--- Given text ---

Frequently Asked Questions about Radiation

Last updated on December 6th, 2017


I recently came across an FAQ regarding several common questions that people ask about radiation, radiation dose, radiation units of measurement, radiation exposure versus contamination, and radiation treatment drugs. Given the remaining interest surrounding the nuclear accident in Fukushima, Japan, the following information may be of interest to you.

I have excerpted some information which was sourced from the Radiation Emergency Assistance Center/Training Site (REAC/TS) at the Oak Ridge Institute for Science and Education (ORISE), who are recognized around the world for expertise in the medical management of radiation incidents.


What is radiation?

Radiation is energy, in the form of particles or electromagnetic rays, released from radioactive atoms. The three most common types of radiation are alpha particles, beta particles, and gamma rays.


How is radiation measured?

There are two systems of measure used for radiation, the Common System used in the U.S. and the International System used by other countries. The most common units used are rad and rem in the United States and gray and sievert in all other countries.

Conversion Table
1 gray (Gy) ————————– 100 rads
1 milligray (mGy) —————– 100 millirads (mrads)
1 sievert (Sv) ———————–100 rem
1 millisievert (mSv) ————– 100 millirem (mrem)
1 rad ———————————- 10 milligray (mGy)
1 millirad (mrad) —————— 10 micrograys (µGy)
1 rem ——————————— 10 millisieverts (mSv)
1 millirem (mrem) —————- 10 microsieverts (µSv)

Rad and gray are used to describe the amount or “dose” of energy absorbed by a person or animal.

Rem and sievert are used when discussing how much damage that dose of radiation might do to the body.

Different types of radiation affect the body differently, so the same amount, as measured in rads or grays, will have different values in rems and sieverts depending on its source.

--- Extracted information ---

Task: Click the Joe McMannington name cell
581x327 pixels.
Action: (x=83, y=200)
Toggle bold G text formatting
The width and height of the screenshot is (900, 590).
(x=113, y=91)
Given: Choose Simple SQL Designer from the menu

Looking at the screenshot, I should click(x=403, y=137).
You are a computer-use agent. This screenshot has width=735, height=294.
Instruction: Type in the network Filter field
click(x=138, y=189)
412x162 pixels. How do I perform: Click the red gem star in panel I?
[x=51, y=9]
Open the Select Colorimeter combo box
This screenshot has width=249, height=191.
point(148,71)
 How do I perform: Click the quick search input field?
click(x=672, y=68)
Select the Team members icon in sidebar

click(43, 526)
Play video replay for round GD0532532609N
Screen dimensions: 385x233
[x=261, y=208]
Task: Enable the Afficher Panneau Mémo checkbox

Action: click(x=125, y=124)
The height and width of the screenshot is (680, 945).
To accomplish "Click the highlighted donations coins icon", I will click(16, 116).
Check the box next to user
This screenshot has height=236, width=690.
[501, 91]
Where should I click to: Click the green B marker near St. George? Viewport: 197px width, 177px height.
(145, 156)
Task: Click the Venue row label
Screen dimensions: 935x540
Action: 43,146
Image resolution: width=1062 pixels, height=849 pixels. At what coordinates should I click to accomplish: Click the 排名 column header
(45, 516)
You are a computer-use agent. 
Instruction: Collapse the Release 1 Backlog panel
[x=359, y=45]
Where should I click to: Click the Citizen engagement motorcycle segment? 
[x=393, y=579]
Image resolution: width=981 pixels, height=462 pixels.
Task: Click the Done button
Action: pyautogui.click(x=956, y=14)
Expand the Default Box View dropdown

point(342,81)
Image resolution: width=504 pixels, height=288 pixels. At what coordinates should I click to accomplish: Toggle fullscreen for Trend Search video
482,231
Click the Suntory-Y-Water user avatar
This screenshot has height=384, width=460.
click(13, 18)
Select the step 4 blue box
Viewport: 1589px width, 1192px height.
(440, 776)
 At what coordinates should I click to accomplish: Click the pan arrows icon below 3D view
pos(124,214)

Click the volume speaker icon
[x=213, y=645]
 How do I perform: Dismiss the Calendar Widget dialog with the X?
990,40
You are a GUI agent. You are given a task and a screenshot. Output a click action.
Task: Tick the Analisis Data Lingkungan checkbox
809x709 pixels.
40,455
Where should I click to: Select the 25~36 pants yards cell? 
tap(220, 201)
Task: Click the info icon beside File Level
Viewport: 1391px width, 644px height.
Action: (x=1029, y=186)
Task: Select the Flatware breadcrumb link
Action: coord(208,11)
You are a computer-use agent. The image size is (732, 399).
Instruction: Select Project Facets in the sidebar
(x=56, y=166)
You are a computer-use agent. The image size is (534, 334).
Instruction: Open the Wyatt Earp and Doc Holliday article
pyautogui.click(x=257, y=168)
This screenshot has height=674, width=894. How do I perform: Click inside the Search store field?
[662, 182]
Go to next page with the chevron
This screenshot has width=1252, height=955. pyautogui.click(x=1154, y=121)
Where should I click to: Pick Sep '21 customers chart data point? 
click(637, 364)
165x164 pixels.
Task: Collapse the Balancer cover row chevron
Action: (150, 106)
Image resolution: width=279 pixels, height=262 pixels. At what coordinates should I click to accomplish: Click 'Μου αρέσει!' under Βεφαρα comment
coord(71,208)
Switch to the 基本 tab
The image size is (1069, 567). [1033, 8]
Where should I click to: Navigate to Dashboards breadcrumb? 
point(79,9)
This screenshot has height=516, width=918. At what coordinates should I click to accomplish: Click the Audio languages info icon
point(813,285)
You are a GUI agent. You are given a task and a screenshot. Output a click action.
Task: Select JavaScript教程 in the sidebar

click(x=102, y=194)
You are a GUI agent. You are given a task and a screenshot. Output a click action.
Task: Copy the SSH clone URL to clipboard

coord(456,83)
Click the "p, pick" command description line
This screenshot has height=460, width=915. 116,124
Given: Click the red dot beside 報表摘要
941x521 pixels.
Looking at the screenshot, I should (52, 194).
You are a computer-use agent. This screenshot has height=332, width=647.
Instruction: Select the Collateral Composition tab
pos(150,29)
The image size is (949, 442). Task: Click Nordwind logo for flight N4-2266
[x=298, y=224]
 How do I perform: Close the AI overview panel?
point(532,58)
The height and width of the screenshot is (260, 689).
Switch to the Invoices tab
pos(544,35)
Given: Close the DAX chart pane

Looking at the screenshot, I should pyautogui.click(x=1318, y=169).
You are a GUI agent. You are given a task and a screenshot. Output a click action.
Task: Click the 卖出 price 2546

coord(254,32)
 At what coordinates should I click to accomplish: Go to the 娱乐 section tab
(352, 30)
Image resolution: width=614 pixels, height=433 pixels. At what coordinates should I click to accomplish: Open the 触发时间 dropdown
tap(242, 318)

---

### [Questions]
- a) Please summarize the radiation FAQ in two sentences.
- b) In the radiation FAQ, how many rads equal one gray?
- c) Extend the radiation FAQ beyond its final sentence.

### [Answer list]
- a) The radiation FAQ draws on information from REAC/TS at ORISE and defines radiation as energy released from radioactive atoms as particles or electromagnetic rays, most commonly alpha particles, beta particles, and gamma rays. It notes that the U.S. uses rad and rem while other countries use gray and sievert, with rad and gray describing absorbed dose and rem and sievert describing the damage that dose might do to the body.

- b) One gray equals 100 rads.

- c)
What is the difference between radiation exposure and radioactive contamination?

When a person is exposed to radiation, there is no transfer of radioactive material, for example, an x-ray. When a person is contaminated with radioactive material, they take that material with them wherever they go, until they are decontaminated.

Radiation exposure occurs when one is in the presence of radioactive materials.

A person becomes contaminated when they have radioactive material on them or in them. External contamination is on our skin or clothing. Internal contamination is when we breathe in, swallow or otherwise get radioactive materials inside the body.


What about contamination that’s inside my body?

Internal contamination is treated with medications specific to the materials to which you are exposed. Potassium iodide or KI, Prussian Blue, and DTPA are a few of the most common radiation treatment drugs.


What is KI and How does KI work?

KI is a medication that blocks the thyroid gland from absorbing radioactive iodine. It works by providing all the iodine the gland needs so that it doesn’t absorb any of the radioactive iodine. A nuclear power plant accident or nuclear bomb detonation releases radioactive iodine, but KI should only be taken if a significant amount is released.